West Virginia is the opioid overdose capital of the country.
Just last month, there were 26 overdoses in a single four-hour span in Huntington. While all 26 people survived, it seems more to the credit of health professionals and state legislators who in June made the lifesaving antidote Narcan available without a prescription.
While people aren’t dying as frequently, the abuse is still rampant. The most recent statistics available show that in West Virginia in 2013 there were 34 deaths per 100,000 people. That’s twice the national average.
How can we fight this?
Narcan is the first step. But reviving overdose victims is not solving the problem.
First, this solution is reactive and doesn’t address the real problem: abuse.
Second, this solution requires money that this state doesn’t have. West Virginia will be an estimated $558 million in the red for 2017, according to Ted Boettner, Executive Director of the West Virginia Center of Budget and Policy.
What’s an answer? Marijuana.
According to a new study from Columbia University, legalized marijuana actually reduces fatal opioid-related car crashes. This is not the only study that shows positives for the legalization of marijuana.
For example, in Massachusetts hundreds of opioid abusers are being treated with marijuana as a non-addictive alternative to the drugs, according to the Boston Herald.
Not only could marijuana treat the problem of abuse, legalization would also bring significant financial gains.
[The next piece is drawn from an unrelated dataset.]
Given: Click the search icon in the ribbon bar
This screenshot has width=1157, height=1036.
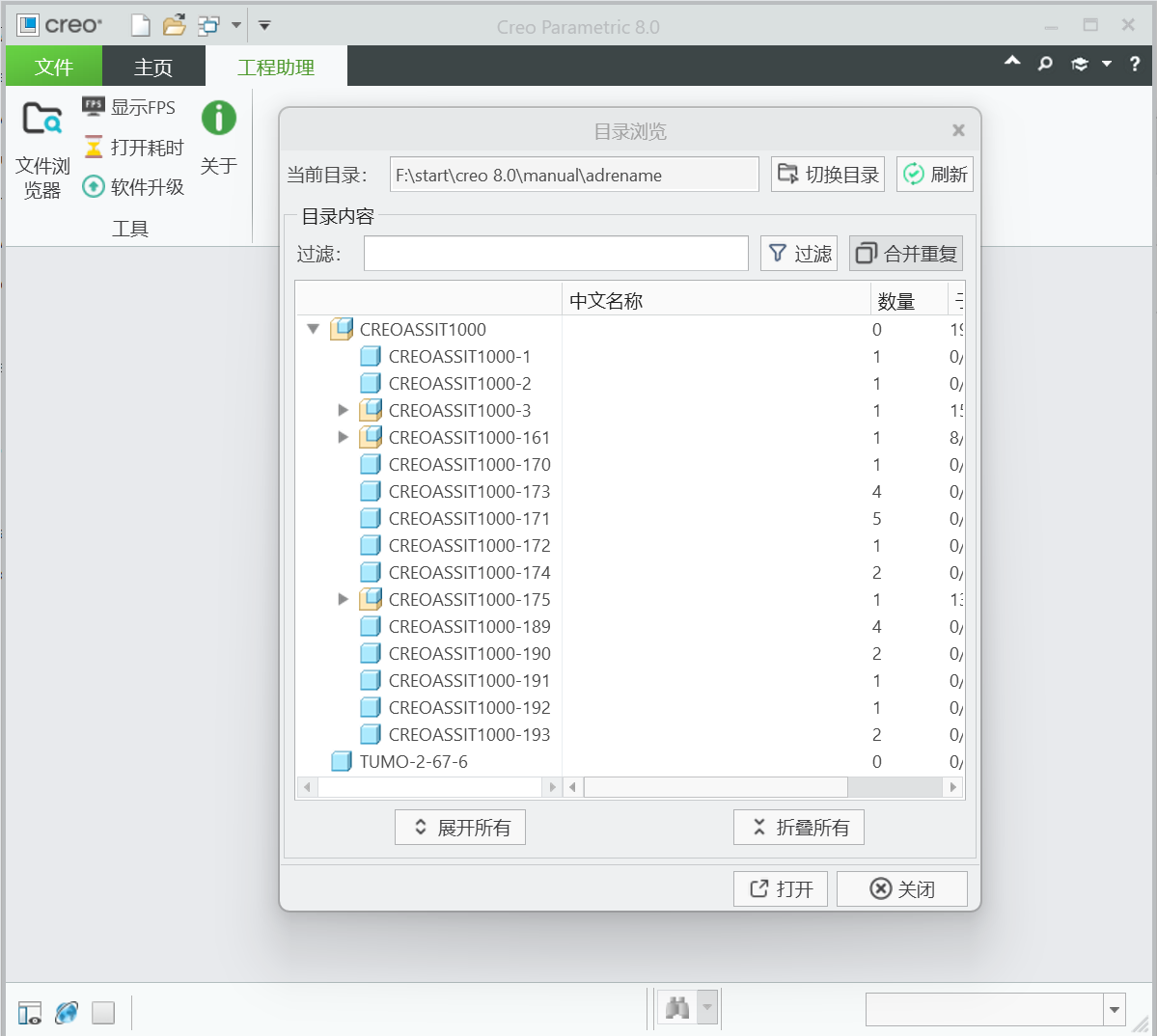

It is conservatively estimated that recreational marijuana taxed at 25 percent would bring in around $45 million, and this only considers the taxes the buyer would pay. This would also reduce the costs of arresting and prosecuting marijuana users. In 2010, that cost West Virginia $17.4 million.
In 2014, the first year it legalized marijuana, Colorado collected $63 million in taxes. This number increased to more than $135 million in 2015.
So what is standing in our way?
Right now, it’s the legislature. In March, legislation was introduced to allow medical marijuana to be sold. But the legislature adjourned without even considering it.
Another barrier is the DEA’s refusal to adopt rationality when it comes to marijuana. Under DEA categorization, marijuana somehow remains a Schedule I drug. This category is designated for drugs with no known medical benefit.
With over half of the country allowing medical marijuana, and an incredible range of proven benefits for individuals and financial windfalls for the states, this classification is incomprehensible and unacceptable.
As the rest of the country around us progresses, we can only hope our state catches on before more lives are lost.
Narcan is the first step, legalizing marijuana should be the next.